September 10, 2014

An iPod for your iPhone

The newly-announced Apple Watch is a curious fusion. It blends ingredients of both an old and a new version of the largest company in the US: On one hand, it’s a throwback to the days when Apple experimented with products designed not to change your life, but to improve a very specific facet of it. On the other, it is loaded with subtle signals of a substantial change in the way Apple approaches the market. It is simultaneously an extension of the iPhone in the same way the iPod was an extension of the Macintosh, while charting a fascinating new direction for the post-Beats-acquisition Apple.

On repeat

The iPod was, in the big picture, not a game-changer. It was not a product that would usher in the digital age of several creative industries like the Mac did, or kickstart a variety of entire markets and even subcultures as did the iPhone. It was not a product that would enable you to do amazing new things like instantly translating words on a sign, but one that would simply take something you already do, listening to music, and make it slick, seamless, and more fun. It was a device that nobody needed, but one that millions grew to want.

In this way, the Apple Watch seems to closely follow the iPod playbook. Despite what many industry watchers have breathlessly proclaimed about the dawn of the wearable era, one would be hard-pressed to call the Watch, or indeed any smartwatch a socio-technological shift on the level of the smartphone or the tablet. At the end of the day, all of them – Pebble, Android Wear, and now even the Apple Watch, are conceived of purely as extensions of the smartphone. By and large, they enable new modes of doing the same things you could do with a smartphone, where the smartphone enabled you to do new things altogether.

And that’s not a problem, at least for Apple.
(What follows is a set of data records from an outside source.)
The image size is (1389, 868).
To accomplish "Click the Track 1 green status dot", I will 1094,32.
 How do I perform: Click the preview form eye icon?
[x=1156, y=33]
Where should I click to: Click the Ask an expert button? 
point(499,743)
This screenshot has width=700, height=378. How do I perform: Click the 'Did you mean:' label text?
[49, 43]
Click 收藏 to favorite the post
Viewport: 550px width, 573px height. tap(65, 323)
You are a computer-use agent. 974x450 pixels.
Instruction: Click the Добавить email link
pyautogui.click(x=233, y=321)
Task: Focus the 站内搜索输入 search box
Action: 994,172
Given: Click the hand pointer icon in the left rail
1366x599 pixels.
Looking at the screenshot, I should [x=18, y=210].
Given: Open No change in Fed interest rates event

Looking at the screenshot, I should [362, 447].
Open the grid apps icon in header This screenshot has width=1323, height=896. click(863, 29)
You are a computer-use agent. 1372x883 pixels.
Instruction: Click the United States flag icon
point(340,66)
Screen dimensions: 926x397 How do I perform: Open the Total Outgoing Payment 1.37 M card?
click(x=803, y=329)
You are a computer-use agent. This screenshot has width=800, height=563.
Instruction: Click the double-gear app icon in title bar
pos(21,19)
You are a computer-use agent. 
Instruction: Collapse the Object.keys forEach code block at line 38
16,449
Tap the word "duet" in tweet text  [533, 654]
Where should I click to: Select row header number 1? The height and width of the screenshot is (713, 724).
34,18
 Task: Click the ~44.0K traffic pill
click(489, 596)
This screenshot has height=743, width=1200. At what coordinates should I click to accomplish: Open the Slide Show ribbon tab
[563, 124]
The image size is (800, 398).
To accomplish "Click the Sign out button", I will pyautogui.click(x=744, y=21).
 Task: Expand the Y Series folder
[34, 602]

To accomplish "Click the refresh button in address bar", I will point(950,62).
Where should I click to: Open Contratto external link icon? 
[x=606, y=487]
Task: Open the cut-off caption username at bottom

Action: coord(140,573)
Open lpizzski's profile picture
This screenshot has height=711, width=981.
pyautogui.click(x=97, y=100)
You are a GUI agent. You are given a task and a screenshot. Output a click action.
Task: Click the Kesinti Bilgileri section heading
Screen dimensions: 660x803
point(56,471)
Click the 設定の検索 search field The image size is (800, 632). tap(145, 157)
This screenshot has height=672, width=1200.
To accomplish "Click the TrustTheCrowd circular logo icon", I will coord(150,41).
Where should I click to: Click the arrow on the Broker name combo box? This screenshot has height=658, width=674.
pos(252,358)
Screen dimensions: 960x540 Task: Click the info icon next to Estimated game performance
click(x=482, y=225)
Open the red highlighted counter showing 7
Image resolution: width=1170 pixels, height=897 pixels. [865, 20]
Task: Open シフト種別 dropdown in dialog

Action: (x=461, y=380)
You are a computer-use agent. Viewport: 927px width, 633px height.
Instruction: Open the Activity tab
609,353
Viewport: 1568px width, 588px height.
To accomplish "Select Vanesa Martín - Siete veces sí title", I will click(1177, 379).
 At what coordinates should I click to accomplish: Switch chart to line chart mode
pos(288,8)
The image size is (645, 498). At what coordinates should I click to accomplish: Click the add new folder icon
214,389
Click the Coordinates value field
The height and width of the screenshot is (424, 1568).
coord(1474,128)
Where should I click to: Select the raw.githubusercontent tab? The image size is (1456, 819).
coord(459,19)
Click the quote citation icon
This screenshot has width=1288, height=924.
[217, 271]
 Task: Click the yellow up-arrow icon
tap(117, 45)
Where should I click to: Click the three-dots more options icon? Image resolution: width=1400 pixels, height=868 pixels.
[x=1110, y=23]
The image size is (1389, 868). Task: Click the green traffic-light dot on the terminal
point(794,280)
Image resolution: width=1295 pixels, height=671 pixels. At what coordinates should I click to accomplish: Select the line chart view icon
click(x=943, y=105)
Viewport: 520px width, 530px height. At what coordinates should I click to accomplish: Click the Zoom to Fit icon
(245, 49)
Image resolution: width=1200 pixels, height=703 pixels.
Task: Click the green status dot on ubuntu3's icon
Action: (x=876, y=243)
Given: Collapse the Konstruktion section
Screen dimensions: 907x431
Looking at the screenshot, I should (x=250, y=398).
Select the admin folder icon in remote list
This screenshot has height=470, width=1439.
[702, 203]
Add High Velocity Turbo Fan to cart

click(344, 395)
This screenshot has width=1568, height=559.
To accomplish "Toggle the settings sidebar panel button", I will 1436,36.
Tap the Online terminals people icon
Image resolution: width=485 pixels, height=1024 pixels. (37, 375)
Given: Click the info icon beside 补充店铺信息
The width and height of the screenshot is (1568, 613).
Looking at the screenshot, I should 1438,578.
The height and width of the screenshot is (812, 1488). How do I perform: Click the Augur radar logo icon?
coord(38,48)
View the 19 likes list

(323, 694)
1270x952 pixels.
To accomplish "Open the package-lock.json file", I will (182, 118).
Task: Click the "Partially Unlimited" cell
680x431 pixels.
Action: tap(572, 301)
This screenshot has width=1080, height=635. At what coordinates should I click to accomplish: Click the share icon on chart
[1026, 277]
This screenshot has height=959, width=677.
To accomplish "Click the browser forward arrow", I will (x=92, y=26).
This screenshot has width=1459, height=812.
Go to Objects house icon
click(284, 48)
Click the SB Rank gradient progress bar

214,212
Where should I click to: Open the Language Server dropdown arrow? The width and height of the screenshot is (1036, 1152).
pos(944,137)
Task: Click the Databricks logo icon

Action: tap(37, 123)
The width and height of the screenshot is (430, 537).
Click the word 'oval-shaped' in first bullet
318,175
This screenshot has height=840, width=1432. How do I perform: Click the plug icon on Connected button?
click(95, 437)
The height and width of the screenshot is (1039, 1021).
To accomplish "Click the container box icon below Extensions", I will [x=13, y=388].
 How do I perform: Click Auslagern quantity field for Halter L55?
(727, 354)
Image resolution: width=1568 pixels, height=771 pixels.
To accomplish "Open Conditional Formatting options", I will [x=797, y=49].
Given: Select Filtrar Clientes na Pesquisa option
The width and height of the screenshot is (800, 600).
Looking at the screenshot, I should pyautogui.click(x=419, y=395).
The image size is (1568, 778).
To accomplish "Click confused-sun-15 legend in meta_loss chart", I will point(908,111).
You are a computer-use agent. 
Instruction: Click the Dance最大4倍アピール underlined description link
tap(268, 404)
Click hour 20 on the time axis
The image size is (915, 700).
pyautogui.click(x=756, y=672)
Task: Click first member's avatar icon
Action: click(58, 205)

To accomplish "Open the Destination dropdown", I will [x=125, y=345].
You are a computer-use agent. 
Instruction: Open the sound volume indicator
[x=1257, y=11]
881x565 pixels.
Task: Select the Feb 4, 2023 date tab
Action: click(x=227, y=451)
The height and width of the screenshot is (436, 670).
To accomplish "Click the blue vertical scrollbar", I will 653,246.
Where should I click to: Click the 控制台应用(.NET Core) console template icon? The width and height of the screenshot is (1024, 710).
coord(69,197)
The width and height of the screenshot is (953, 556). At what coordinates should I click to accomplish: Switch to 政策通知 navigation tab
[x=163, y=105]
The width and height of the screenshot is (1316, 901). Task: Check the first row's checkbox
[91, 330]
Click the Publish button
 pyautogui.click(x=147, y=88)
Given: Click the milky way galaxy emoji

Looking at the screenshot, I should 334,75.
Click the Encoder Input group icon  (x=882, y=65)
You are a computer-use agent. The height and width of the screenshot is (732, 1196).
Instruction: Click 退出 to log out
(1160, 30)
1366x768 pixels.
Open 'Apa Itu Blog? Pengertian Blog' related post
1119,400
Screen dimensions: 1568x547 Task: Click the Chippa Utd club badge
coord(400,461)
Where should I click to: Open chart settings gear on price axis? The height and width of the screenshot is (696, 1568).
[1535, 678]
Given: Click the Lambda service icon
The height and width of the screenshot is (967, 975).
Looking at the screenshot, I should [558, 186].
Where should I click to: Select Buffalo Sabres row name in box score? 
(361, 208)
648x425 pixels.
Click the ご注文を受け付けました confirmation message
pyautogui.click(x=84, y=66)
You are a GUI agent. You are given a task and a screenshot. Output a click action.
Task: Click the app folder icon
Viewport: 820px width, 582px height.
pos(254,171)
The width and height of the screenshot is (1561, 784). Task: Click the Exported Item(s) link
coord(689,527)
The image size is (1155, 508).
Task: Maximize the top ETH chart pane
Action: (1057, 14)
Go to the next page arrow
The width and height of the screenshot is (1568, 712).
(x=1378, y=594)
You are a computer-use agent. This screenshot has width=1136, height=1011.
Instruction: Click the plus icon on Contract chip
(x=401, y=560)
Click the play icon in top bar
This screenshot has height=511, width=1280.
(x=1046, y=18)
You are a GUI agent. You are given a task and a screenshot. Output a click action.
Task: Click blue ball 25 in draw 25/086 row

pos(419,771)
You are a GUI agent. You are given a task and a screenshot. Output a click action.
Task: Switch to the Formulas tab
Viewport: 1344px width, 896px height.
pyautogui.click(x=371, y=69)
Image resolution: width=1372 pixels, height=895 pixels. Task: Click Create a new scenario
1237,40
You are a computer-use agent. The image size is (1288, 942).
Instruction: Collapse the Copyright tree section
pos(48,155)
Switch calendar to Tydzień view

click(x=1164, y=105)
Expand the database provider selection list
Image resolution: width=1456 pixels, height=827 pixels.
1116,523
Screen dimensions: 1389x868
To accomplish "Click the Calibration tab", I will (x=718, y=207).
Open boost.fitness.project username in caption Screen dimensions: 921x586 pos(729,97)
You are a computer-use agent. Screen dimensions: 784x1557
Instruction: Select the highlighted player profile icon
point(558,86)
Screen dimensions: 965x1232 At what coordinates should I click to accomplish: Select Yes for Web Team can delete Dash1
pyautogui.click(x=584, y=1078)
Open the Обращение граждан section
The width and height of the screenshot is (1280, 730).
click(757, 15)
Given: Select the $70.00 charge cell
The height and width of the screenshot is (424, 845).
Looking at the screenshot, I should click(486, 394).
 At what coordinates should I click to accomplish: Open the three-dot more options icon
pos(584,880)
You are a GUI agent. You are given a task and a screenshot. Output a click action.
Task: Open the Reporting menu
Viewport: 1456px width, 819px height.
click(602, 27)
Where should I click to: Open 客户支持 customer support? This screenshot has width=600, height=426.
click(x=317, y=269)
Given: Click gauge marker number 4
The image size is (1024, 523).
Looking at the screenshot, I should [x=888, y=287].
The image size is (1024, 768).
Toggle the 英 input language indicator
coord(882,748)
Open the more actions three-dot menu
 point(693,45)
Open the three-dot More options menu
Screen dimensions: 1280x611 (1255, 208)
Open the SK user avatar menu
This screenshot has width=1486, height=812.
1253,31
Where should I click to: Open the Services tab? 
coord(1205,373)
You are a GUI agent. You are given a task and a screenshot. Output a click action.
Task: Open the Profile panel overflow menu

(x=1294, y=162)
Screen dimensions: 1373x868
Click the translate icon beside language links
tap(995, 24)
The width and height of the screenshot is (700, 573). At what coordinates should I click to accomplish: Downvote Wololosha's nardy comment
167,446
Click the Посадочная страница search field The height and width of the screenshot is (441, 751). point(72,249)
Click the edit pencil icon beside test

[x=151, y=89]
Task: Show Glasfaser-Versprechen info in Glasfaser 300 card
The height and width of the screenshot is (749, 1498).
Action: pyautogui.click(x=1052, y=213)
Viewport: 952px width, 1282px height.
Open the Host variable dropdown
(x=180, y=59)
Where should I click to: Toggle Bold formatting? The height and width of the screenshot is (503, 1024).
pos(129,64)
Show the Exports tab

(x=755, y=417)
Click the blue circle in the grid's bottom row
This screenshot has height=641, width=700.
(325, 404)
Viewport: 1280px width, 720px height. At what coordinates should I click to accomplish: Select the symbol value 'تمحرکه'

Because this time, they’re trying what appears to be an entirely new strategy to out-iPod the iPod.

The category path

“New product categories” were the enigmatic, ear-perking words with which Tim Cook teased the Apple Watch (among other things) earlier in the year. But beneath the glossy presentation of a new Apple product and category, between the lines of the messaging both verbal and visual, is where a new, uncharted Apple becomes apparent.

Each “new category” Apple has entered over the past thirteen years has seen the debut of a product with a singular cachet. The first iPods, at $400 (almost $540 in 2014), grew to become a pop-culture icon of consumer tech luxury, until the $250 iPod mini, and ultimately the $99 Shuffle, made them accessible to the mass market. The iPhone, introduced at the $400 price point on contract, was most visibly adopted by tastemakers for whom the Motorola Razr had become culturally and economically diluted, only to eventually have its past models offered free on contract. Even in a world with a 5.5″, gold iPhone 6 Plus, the mere presence of the cracked-glass iPhone 4 toted by a broke college student dilutes the iPhone’s cachet from its cultural height.

Built to last

It seems that Apple is attempting to build a new business that is immune to this dilution. An unabashed luxury (though as always, attainable luxury) sub-brand. If its desktop computer and mobile device segments sell you beautifully-designed options for things you need, Luxury Apple sells you the things you don’t need, but want.

It’s written all over the details. The new typographic standards, abandoning friendly Myriad for the more sophisticated and transatlantic DIN, all-caps at that. The new industrial design language that dispenses with the practical surfaces and materials of Apple’s computing hardware and adopts the language of jewelers, with not-entirely-necessary engraved detail text, mirror-finish metals, and extensive, first-party customization with the sorts of materials you might find composing products at Angela Ahrendts’ old employer. Make no mistake, Apple is speaking a new language with the Watch.

In this light, the Apple Watch is about more than smartwatches. It isn’t even particularly about wearables. It’s about building a new business on aspirational products now that its original aspirational products have become accessible. Will Apple succeed at this, or will annual updates of thinner, more capable devices from this new luxury side take the same path to the mass market as every other one of Apple’s successful premium devices?

An earlier version of this post misquoted Tim Cook and has been corrected.